(Saved entries)

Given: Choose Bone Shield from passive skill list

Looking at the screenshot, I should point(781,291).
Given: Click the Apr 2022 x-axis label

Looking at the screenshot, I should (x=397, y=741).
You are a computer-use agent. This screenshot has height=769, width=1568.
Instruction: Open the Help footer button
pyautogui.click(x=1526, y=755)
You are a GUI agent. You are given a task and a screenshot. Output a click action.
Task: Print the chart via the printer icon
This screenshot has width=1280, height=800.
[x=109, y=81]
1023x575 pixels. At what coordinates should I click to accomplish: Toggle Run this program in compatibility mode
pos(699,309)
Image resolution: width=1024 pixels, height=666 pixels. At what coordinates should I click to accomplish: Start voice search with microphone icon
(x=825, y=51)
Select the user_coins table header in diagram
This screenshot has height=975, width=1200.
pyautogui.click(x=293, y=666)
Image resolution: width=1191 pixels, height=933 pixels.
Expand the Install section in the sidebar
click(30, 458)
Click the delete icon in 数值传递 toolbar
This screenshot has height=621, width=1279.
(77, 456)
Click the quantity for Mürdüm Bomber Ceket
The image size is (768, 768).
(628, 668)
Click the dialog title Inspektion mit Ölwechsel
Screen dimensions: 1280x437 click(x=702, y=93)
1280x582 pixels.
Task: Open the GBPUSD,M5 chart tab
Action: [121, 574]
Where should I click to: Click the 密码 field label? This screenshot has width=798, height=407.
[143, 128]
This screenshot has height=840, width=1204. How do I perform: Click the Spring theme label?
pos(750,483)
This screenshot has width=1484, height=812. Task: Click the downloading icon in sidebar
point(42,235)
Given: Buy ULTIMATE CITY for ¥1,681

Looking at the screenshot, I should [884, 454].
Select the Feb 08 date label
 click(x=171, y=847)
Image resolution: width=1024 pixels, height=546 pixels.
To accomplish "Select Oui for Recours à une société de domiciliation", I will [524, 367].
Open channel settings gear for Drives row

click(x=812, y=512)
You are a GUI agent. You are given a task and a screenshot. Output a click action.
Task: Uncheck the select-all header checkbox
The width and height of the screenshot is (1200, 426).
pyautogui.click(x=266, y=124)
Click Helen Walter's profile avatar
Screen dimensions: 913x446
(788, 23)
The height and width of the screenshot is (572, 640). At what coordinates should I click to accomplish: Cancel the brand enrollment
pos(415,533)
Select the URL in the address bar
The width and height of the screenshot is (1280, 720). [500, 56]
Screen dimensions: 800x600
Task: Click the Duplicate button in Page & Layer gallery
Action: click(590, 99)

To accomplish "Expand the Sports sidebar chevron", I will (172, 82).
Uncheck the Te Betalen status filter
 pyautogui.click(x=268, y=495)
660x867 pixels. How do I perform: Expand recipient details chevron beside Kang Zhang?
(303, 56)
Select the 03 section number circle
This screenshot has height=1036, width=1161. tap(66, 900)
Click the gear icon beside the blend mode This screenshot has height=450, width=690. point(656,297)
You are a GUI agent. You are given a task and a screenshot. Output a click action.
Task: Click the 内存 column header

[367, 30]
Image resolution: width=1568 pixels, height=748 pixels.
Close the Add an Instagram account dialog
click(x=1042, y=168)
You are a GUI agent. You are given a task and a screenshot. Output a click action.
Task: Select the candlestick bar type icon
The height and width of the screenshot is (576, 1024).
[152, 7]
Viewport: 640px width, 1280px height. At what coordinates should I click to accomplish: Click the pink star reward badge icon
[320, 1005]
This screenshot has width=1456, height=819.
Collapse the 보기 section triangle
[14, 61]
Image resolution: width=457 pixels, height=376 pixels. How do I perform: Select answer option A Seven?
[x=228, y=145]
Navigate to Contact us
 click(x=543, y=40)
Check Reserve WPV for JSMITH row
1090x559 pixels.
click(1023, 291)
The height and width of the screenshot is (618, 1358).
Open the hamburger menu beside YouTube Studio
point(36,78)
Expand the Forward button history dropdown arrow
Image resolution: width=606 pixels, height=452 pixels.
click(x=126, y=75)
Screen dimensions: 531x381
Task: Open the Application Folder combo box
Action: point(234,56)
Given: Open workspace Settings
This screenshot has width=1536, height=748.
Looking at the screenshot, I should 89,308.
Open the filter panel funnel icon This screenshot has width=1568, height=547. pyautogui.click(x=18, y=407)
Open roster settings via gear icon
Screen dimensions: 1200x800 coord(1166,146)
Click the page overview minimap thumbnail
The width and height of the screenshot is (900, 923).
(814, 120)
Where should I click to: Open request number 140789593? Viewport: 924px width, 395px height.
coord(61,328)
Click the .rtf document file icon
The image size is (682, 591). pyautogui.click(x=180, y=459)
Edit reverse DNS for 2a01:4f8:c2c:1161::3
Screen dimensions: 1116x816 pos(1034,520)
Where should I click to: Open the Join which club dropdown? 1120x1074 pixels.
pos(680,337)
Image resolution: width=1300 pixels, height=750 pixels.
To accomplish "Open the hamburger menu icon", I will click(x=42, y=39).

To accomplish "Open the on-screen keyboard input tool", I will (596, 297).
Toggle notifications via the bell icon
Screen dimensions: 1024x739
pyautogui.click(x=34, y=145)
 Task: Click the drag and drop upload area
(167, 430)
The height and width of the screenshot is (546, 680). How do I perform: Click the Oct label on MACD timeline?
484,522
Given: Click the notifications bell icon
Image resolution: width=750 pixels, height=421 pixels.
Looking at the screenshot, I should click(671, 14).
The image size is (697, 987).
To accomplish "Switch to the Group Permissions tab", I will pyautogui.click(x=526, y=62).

- Exercise -
What is needed is an exact copy of all the entries.

- Your solution -
Given: Choose Bone Shield from passive skill list

Looking at the screenshot, I should point(781,291).
Given: Click the Apr 2022 x-axis label

Looking at the screenshot, I should (x=397, y=741).
You are a computer-use agent. This screenshot has height=769, width=1568.
Instruction: Open the Help footer button
pyautogui.click(x=1526, y=755)
You are a GUI agent. You are given a task and a screenshot. Output a click action.
Task: Print the chart via the printer icon
This screenshot has width=1280, height=800.
[x=109, y=81]
1023x575 pixels. At what coordinates should I click to accomplish: Toggle Run this program in compatibility mode
pos(699,309)
Image resolution: width=1024 pixels, height=666 pixels. At what coordinates should I click to accomplish: Start voice search with microphone icon
(x=825, y=51)
Select the user_coins table header in diagram
This screenshot has height=975, width=1200.
pyautogui.click(x=293, y=666)
Image resolution: width=1191 pixels, height=933 pixels.
Expand the Install section in the sidebar
click(30, 458)
Click the delete icon in 数值传递 toolbar
This screenshot has height=621, width=1279.
(77, 456)
Click the quantity for Mürdüm Bomber Ceket
The image size is (768, 768).
(628, 668)
Click the dialog title Inspektion mit Ölwechsel
Screen dimensions: 1280x437 click(x=702, y=93)
1280x582 pixels.
Task: Open the GBPUSD,M5 chart tab
Action: [121, 574]
Where should I click to: Click the 密码 field label? This screenshot has width=798, height=407.
[143, 128]
This screenshot has height=840, width=1204. How do I perform: Click the Spring theme label?
pos(750,483)
This screenshot has width=1484, height=812. Task: Click the downloading icon in sidebar
point(42,235)
Given: Buy ULTIMATE CITY for ¥1,681

Looking at the screenshot, I should [884, 454].
Select the Feb 08 date label
 click(x=171, y=847)
Image resolution: width=1024 pixels, height=546 pixels.
To accomplish "Select Oui for Recours à une société de domiciliation", I will [524, 367].
Open channel settings gear for Drives row

click(x=812, y=512)
You are a GUI agent. You are given a task and a screenshot. Output a click action.
Task: Uncheck the select-all header checkbox
The width and height of the screenshot is (1200, 426).
pyautogui.click(x=266, y=124)
Click Helen Walter's profile avatar
Screen dimensions: 913x446
(788, 23)
The height and width of the screenshot is (572, 640). At what coordinates should I click to accomplish: Cancel the brand enrollment
pos(415,533)
Select the URL in the address bar
The width and height of the screenshot is (1280, 720). [500, 56]
Screen dimensions: 800x600
Task: Click the Duplicate button in Page & Layer gallery
Action: click(590, 99)

To accomplish "Expand the Sports sidebar chevron", I will (172, 82).
Uncheck the Te Betalen status filter
 pyautogui.click(x=268, y=495)
660x867 pixels. How do I perform: Expand recipient details chevron beside Kang Zhang?
(303, 56)
Select the 03 section number circle
This screenshot has height=1036, width=1161. tap(66, 900)
Click the gear icon beside the blend mode This screenshot has height=450, width=690. point(656,297)
You are a GUI agent. You are given a task and a screenshot. Output a click action.
Task: Click the 内存 column header

[367, 30]
Image resolution: width=1568 pixels, height=748 pixels.
Close the Add an Instagram account dialog
click(x=1042, y=168)
You are a GUI agent. You are given a task and a screenshot. Output a click action.
Task: Select the candlestick bar type icon
The height and width of the screenshot is (576, 1024).
[152, 7]
Viewport: 640px width, 1280px height. At what coordinates should I click to accomplish: Click the pink star reward badge icon
[320, 1005]
This screenshot has width=1456, height=819.
Collapse the 보기 section triangle
[14, 61]
Image resolution: width=457 pixels, height=376 pixels. How do I perform: Select answer option A Seven?
[x=228, y=145]
Navigate to Contact us
 click(x=543, y=40)
Check Reserve WPV for JSMITH row
1090x559 pixels.
click(1023, 291)
The height and width of the screenshot is (618, 1358).
Open the hamburger menu beside YouTube Studio
point(36,78)
Expand the Forward button history dropdown arrow
Image resolution: width=606 pixels, height=452 pixels.
click(x=126, y=75)
Screen dimensions: 531x381
Task: Open the Application Folder combo box
Action: point(234,56)
Given: Open workspace Settings
This screenshot has width=1536, height=748.
Looking at the screenshot, I should 89,308.
Open the filter panel funnel icon This screenshot has width=1568, height=547. pyautogui.click(x=18, y=407)
Open roster settings via gear icon
Screen dimensions: 1200x800 coord(1166,146)
Click the page overview minimap thumbnail
The width and height of the screenshot is (900, 923).
(814, 120)
Where should I click to: Open request number 140789593? Viewport: 924px width, 395px height.
coord(61,328)
Click the .rtf document file icon
The image size is (682, 591). pyautogui.click(x=180, y=459)
Edit reverse DNS for 2a01:4f8:c2c:1161::3
Screen dimensions: 1116x816 pos(1034,520)
Where should I click to: Open the Join which club dropdown? 1120x1074 pixels.
pos(680,337)
Image resolution: width=1300 pixels, height=750 pixels.
To accomplish "Open the hamburger menu icon", I will click(x=42, y=39).

To accomplish "Open the on-screen keyboard input tool", I will (596, 297).
Toggle notifications via the bell icon
Screen dimensions: 1024x739
pyautogui.click(x=34, y=145)
 Task: Click the drag and drop upload area
(167, 430)
The height and width of the screenshot is (546, 680). How do I perform: Click the Oct label on MACD timeline?
484,522
Given: Click the notifications bell icon
Image resolution: width=750 pixels, height=421 pixels.
Looking at the screenshot, I should click(671, 14).
The image size is (697, 987).
To accomplish "Switch to the Group Permissions tab", I will pyautogui.click(x=526, y=62).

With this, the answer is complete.